Шрифт:
Интервал:
Закладка:
– Куда ты попал после Нового Афона?
– В 11-ю Новороссийскую дивизию. Её именовали штурмовой.
– Что врезалось в твою память больше всего?
– Трудно сказать. Многое. Видел немало неоправданной жестокости, в то же время видел настоящую фронтовую дружбу. Сотни примеров. Каждый день. Никогда не забуду, как мы поминали погибших. В кино это одно, а в реальности – куда жёстче. Свечи где-то доставали, зажигали их. Ставили на стол кружки со спиртом на дне, а на кружках – квадратики чёрного хлеба… Кое-кто крестился. «Старики» не плакали, молчали, а я не мог сдержать слёз, но меня никто не упрекал за это. В конце марта мы нанесли удары в направлении Тирасполя и Николаева. И уже 10 апреля была освобождена Одесса[56]. Там был парад; говорили, какое там ликование было, но наша эскадрилья туда не попала.
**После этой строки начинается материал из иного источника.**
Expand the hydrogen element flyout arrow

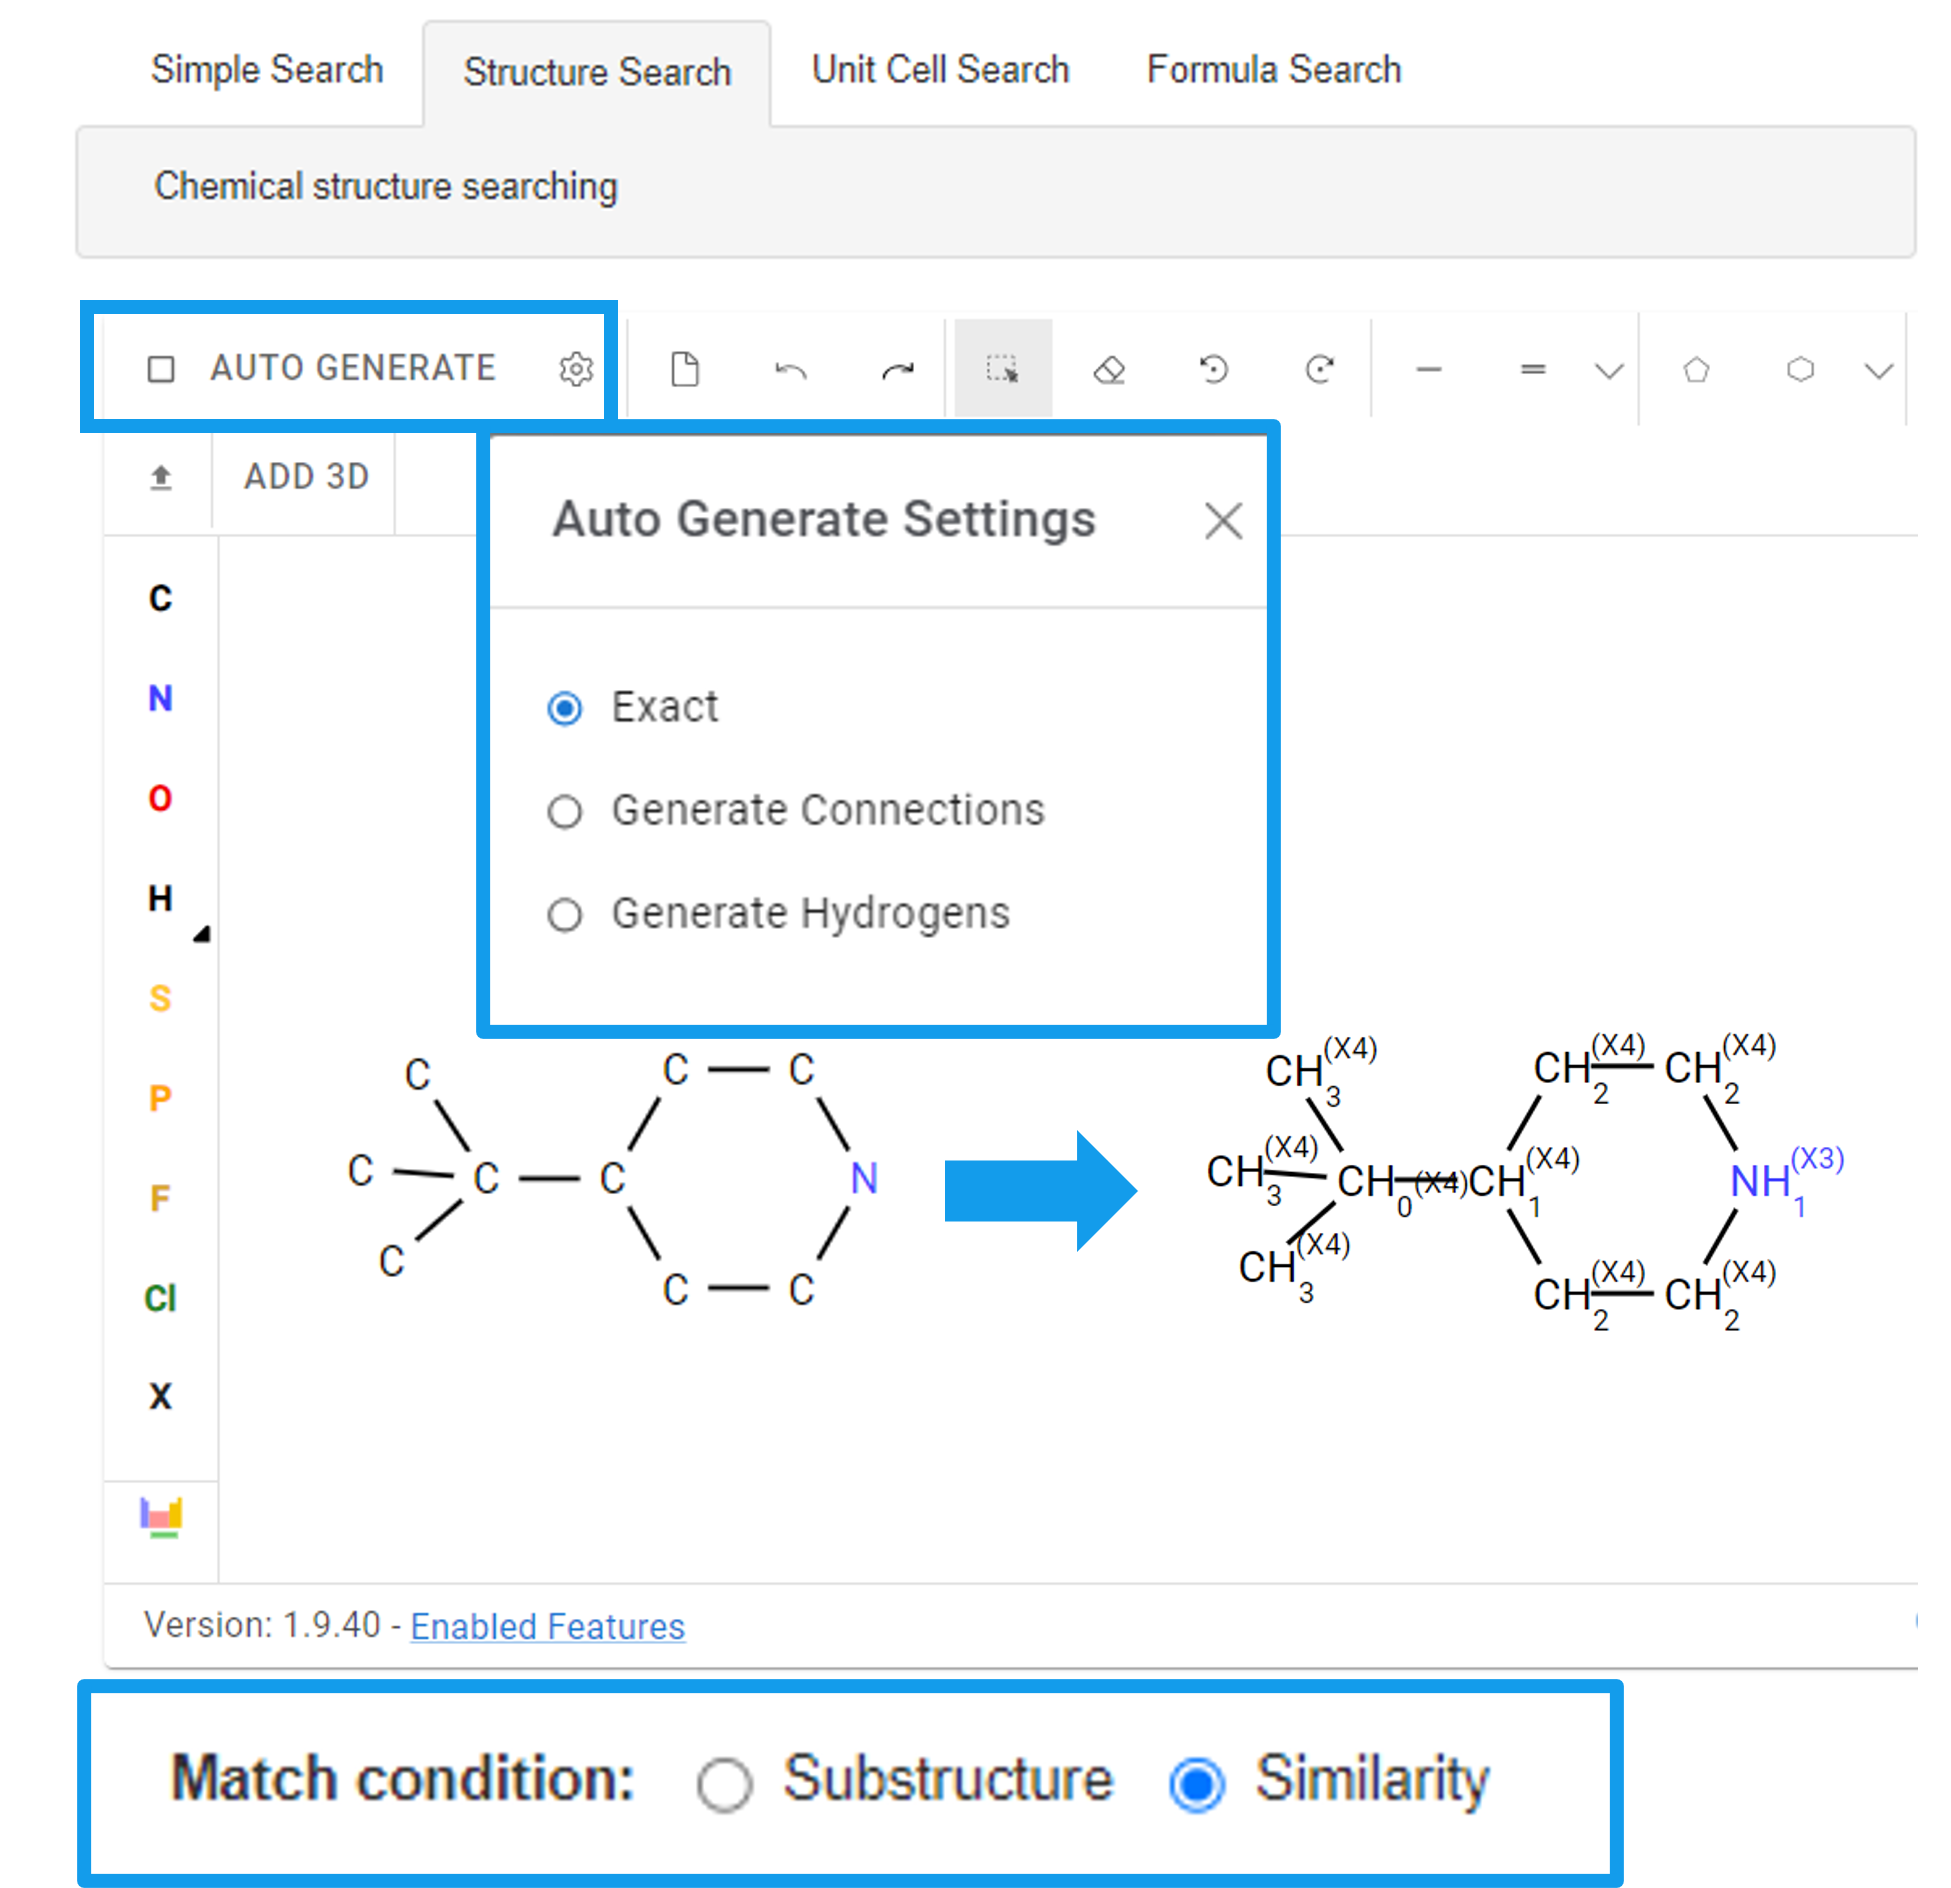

И в дополнение к этому – фрагмент из автобиографии Годика:
«Потом перебрался в Прибалтику, освобождал Кёнигсберг, где для меня и кончилась война. 8 мая 1945 года объявили об окончании войны, а 9 мая по тревоге дивизия была поднята на уничтожение немецкой авиации, которая искала спасения в странах Балтики. Мы понесли большие потери, погибли лучшие лётчики. Среди них – командир звена; на его груди было четыре ордена Боевого Красного Знамени. Я хотел лететь с ними, но он не взял меня: „Отвали, салага”. Так он спас меня». Вот где поэзия! Не то – в стихах. Корин не попал в «обойму» поэтов-фронтовиков, чьи строки воплощали Время, его раздумья, тревоги. Корин тоже пишет о тревогах – но как?
Я живу тревожно,
Я живу тревожно,
Жить мне по-другому
Просто невозможно.
На вокзале Курском,
На перроне узком
Туча грозовая
Разломалась с хрустом.
Робкие ладони,
Взгляд твой молчаливый…
Длинные вагоны
Как зелёный ливень…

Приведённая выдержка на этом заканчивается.